The Pensacola and Fort Barrancas Railroad was an eight-mile line connecting Pensacola, Florida, with Fort Barrancas through Warrington and Woolsey, dating to 1870. The company was incorporated by a special act of the State of Florida on February 12, 1870. It was granted an easement by Congress to run through the federal Navy Yard reservation on January 30, 1871. and in 1897 the railroad, including the rolling stock and buildings was sold to a buyer from Baltimore.
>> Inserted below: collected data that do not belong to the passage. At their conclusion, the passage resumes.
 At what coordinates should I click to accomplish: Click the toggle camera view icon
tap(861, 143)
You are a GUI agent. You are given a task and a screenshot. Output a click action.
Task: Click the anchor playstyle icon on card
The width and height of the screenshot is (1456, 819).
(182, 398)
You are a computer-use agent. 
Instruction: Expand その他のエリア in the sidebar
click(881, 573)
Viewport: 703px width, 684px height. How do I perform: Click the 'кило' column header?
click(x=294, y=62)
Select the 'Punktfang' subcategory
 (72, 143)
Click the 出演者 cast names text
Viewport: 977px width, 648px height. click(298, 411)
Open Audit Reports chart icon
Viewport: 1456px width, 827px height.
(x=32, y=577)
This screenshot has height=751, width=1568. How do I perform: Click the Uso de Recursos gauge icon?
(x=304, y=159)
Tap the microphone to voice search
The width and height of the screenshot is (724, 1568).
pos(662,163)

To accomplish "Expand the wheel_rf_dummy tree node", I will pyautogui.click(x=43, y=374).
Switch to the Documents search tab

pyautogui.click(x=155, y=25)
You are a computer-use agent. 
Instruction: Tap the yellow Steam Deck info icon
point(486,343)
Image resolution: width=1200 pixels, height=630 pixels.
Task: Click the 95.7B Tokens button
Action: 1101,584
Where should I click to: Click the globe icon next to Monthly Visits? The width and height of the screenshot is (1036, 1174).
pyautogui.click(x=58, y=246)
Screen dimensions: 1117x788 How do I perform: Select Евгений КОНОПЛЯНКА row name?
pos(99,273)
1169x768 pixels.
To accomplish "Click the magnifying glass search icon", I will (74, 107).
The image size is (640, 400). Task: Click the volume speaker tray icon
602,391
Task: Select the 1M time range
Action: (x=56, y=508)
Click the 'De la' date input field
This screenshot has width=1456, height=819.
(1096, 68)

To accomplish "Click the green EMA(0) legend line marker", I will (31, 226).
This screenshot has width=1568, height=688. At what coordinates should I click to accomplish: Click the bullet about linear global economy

The line passed through several corporate ownerships and was the rail link aboard Naval Air Station Pensacola before being abandoned circa 1979 with the bridges across several waterways removed. The trestle across Bayou Grande, immediately north of Chevalier Field on NAS Pensacola, was featured in the 1957 John Ford-directed MGM film "The Wings of Eagles" starring John Wayne, with a steam-powered freight train crossing the span during an N-9 floatplane buzz job.

There remains almost no evidence of the rail line aboard the naval air station.